# Not my dog, but a very cool photo of a dog in the snow



## trikerdon (May 14, 2011)




----------



## twoisplenty (Nov 12, 2008)

Oh sweetheart  Someone needs to get you some winter tires or chains, lol.

How cool would it be to have ski attachments?? :becky:


----------



## MollyWoppy (Mar 19, 2010)

I LOVE people who go above and beyond for their pups!
Thanks for posting, does the heart good!


----------



## NewYorkDogue (Sep 27, 2011)

twoisplenty said:


> Oh sweetheart  Someone needs to get you some winter tires or chains, lol.


I was thinking maybe skis would work best in that situation...


----------



## twoisplenty (Nov 12, 2008)

NewYorkDogue said:


> I was thinking maybe skis would work best in that situation...

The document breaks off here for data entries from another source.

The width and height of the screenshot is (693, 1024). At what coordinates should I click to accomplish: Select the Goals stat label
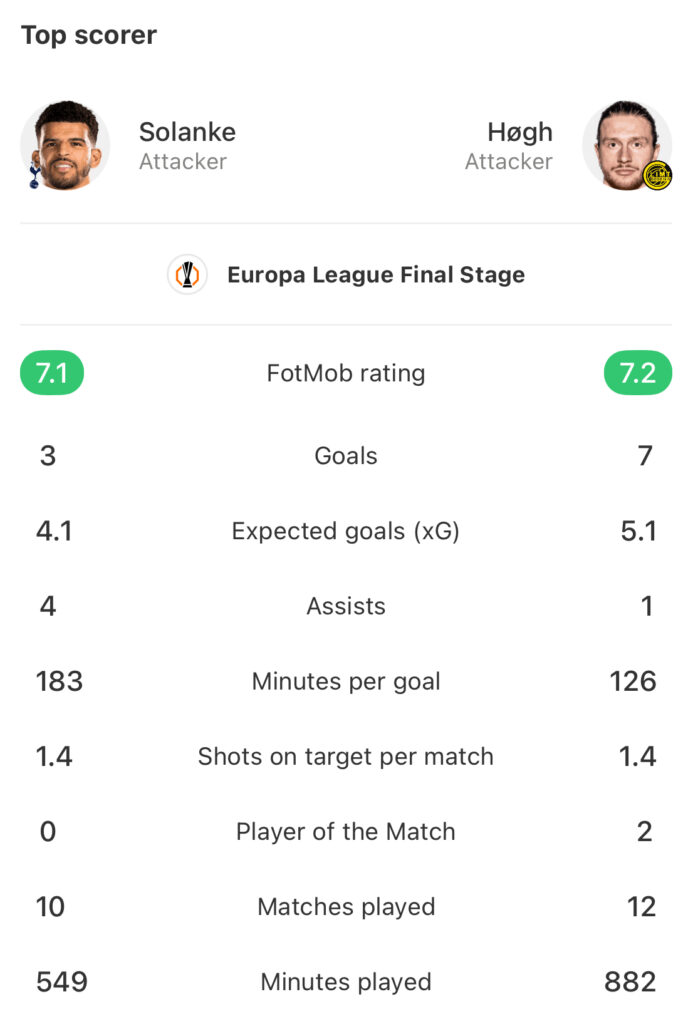tap(346, 456)
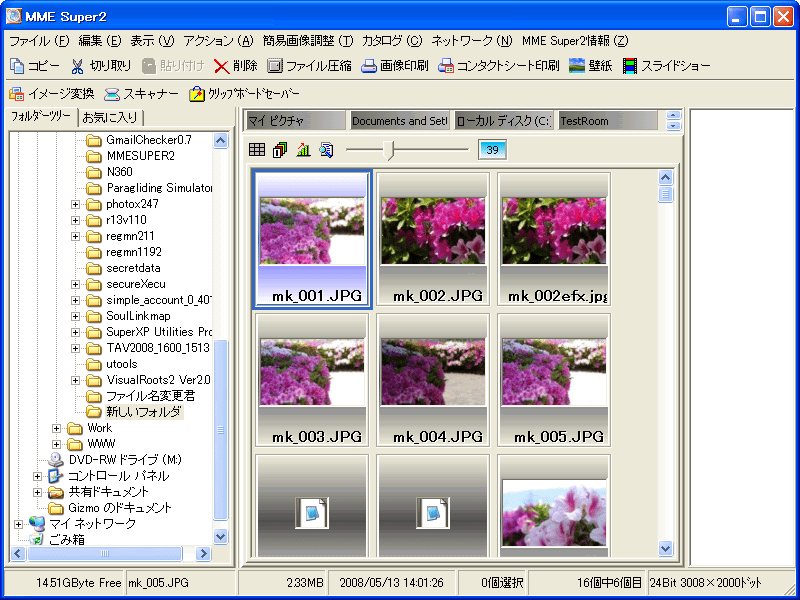Image resolution: width=800 pixels, height=600 pixels.
Task: Select the mk_004.JPG thumbnail
Action: click(433, 379)
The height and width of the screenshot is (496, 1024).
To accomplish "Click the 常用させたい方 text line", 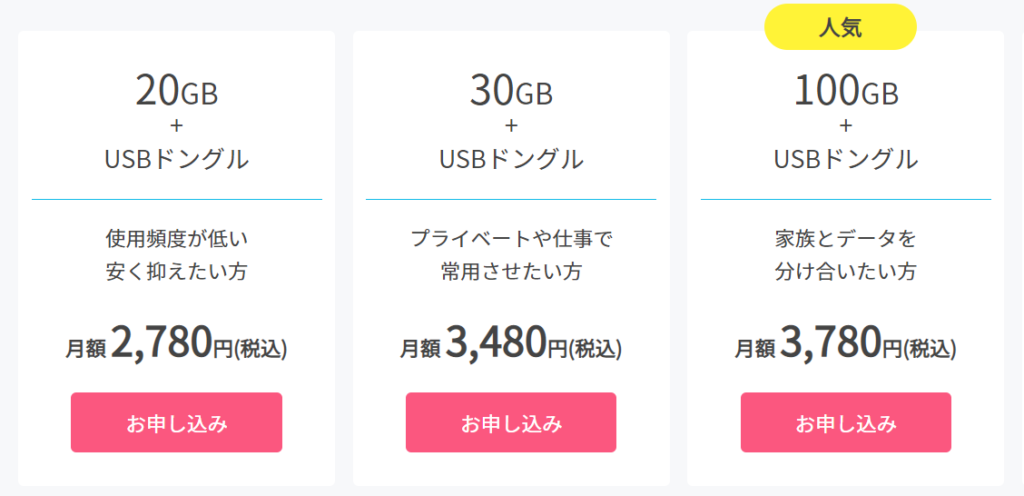I will (x=511, y=271).
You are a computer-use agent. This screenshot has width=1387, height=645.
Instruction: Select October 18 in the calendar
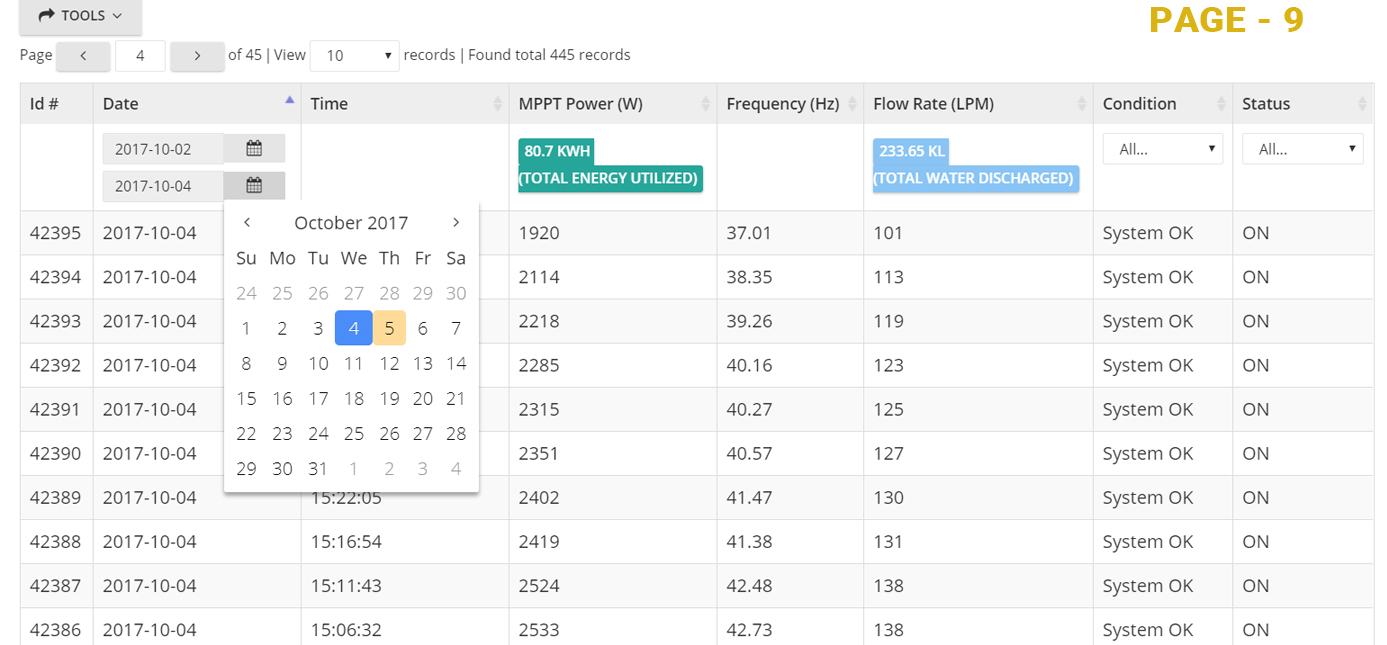coord(353,398)
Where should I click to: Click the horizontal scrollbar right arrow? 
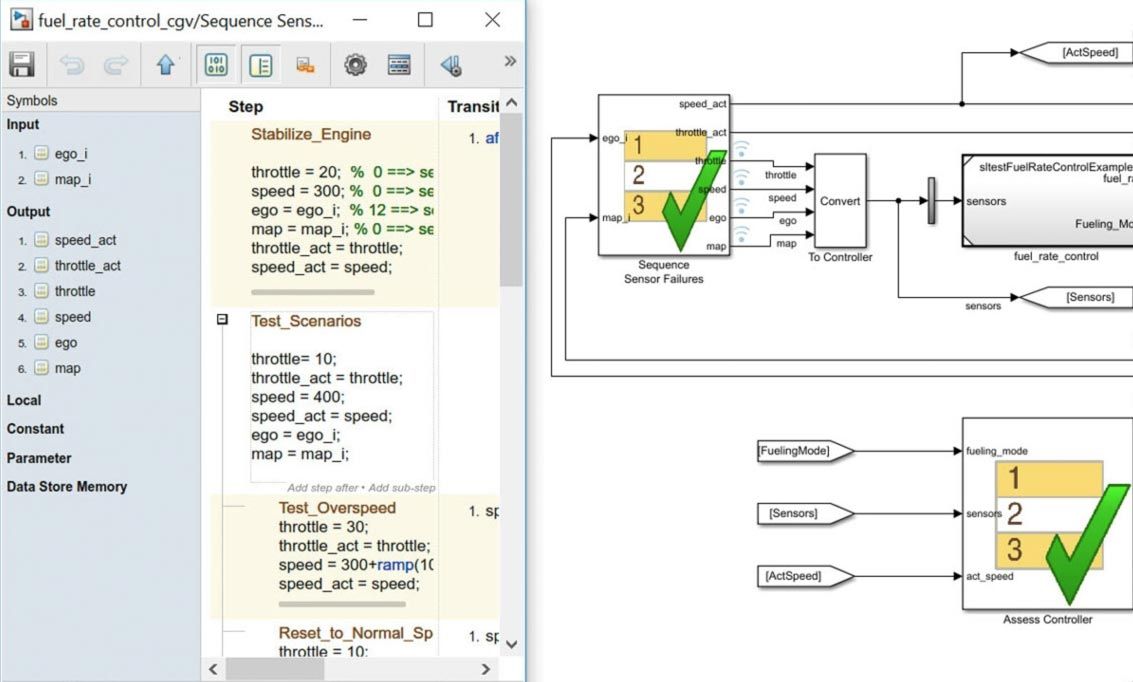coord(486,669)
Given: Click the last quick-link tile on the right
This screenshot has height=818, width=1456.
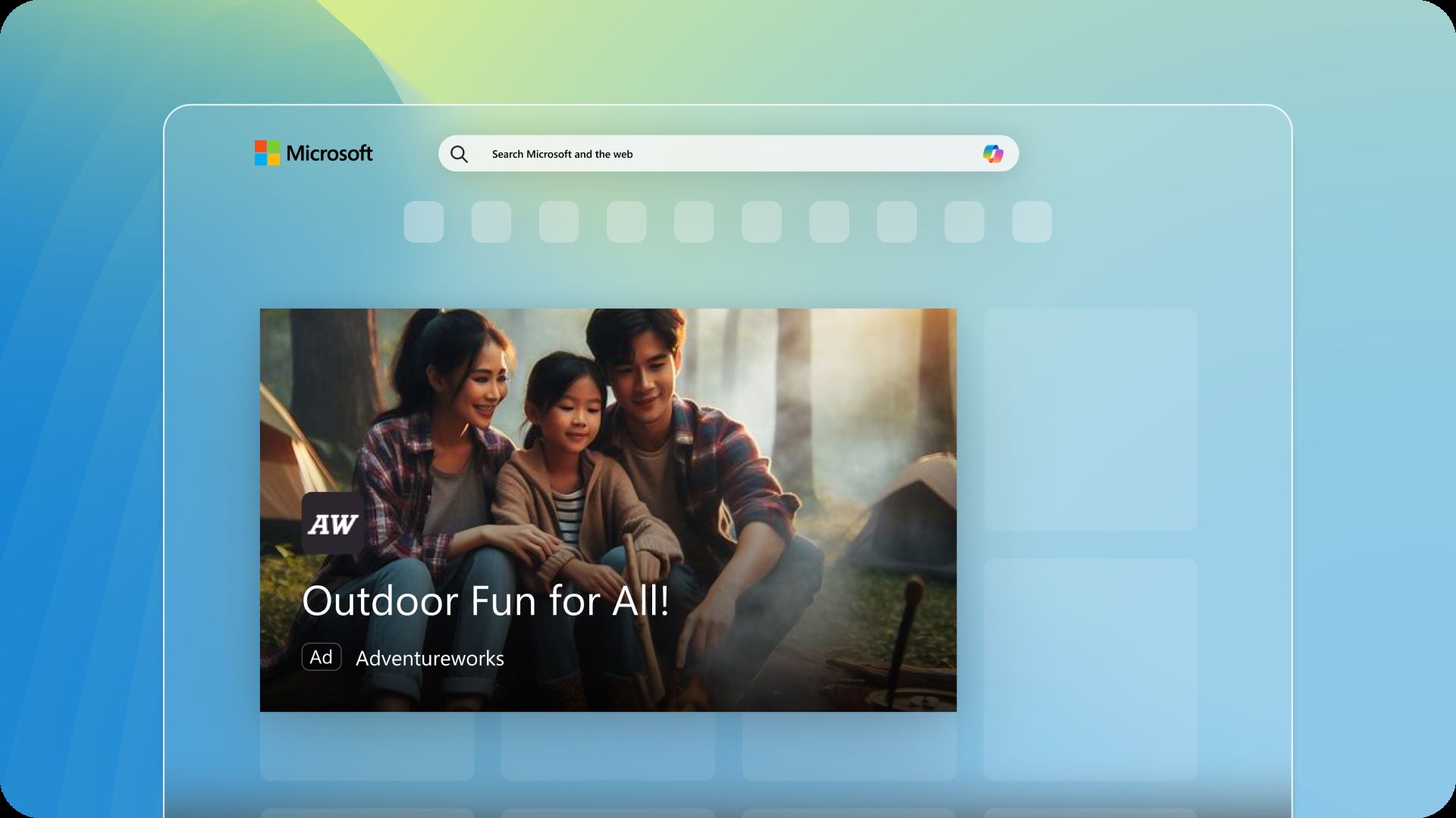Looking at the screenshot, I should [x=1032, y=221].
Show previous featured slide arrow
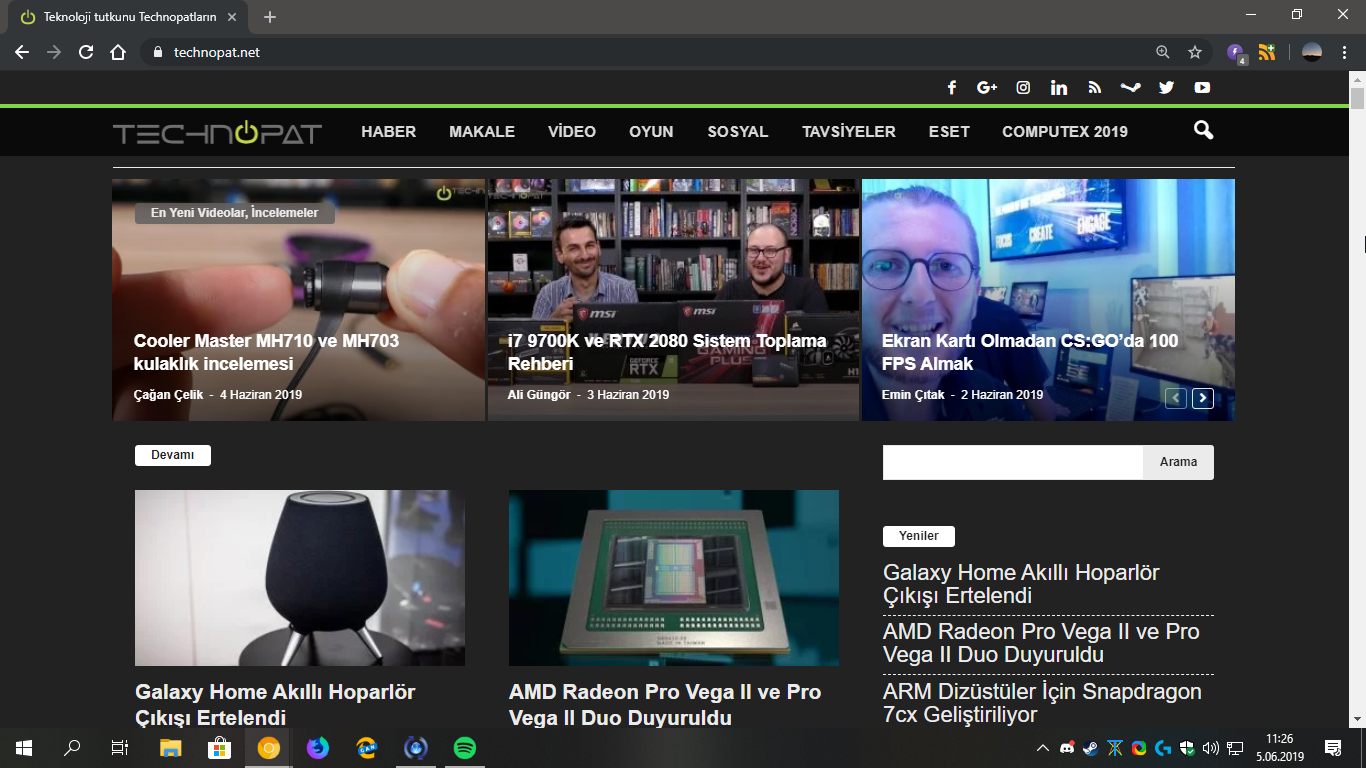Viewport: 1366px width, 768px height. pos(1176,398)
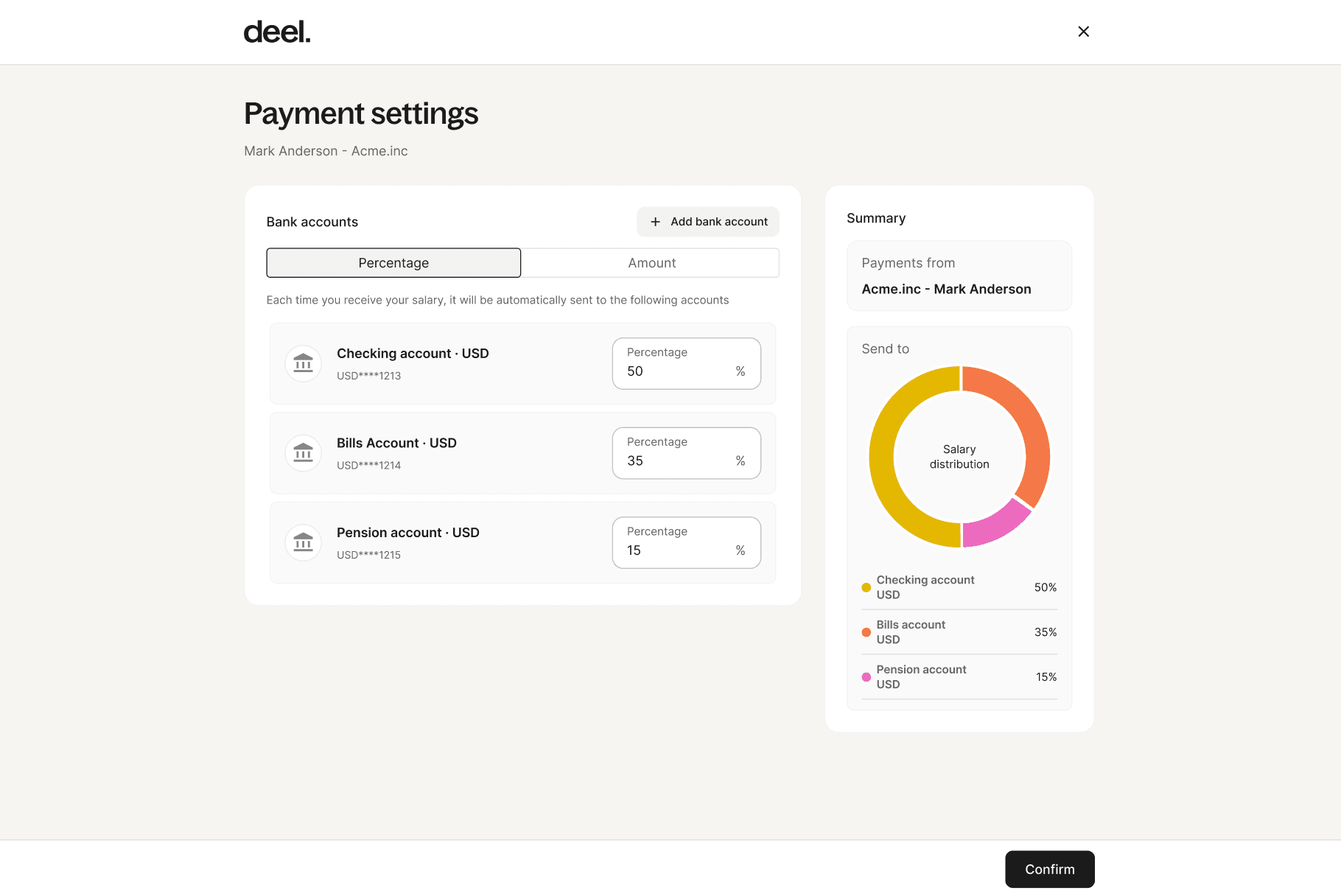1341x896 pixels.
Task: Click the Checking account bank icon
Action: point(303,363)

Haha, as you were responding I was editing


----------



## BoxerParty (Nov 9, 2011)

NewYorkDogue said:


> I was thinking maybe skis would work best in that situation...



Maybe sled runners?


----------



## DaneMama (Jun 27, 2008)

I'm gonna need one of these for Emma soon :frown:


----------



## chowder (Sep 7, 2008)

DaneMama said:


> I'm gonna need one of these for Emma soon :frown:


Sorry to hear that. If you need any info, we've done all the research on the best ones. There are a ton of them being made and some are much better engineered then others. If you get the right engineering, it is a WHOLE lot easier for the dog to move and for you to get them harnessed into it.


----------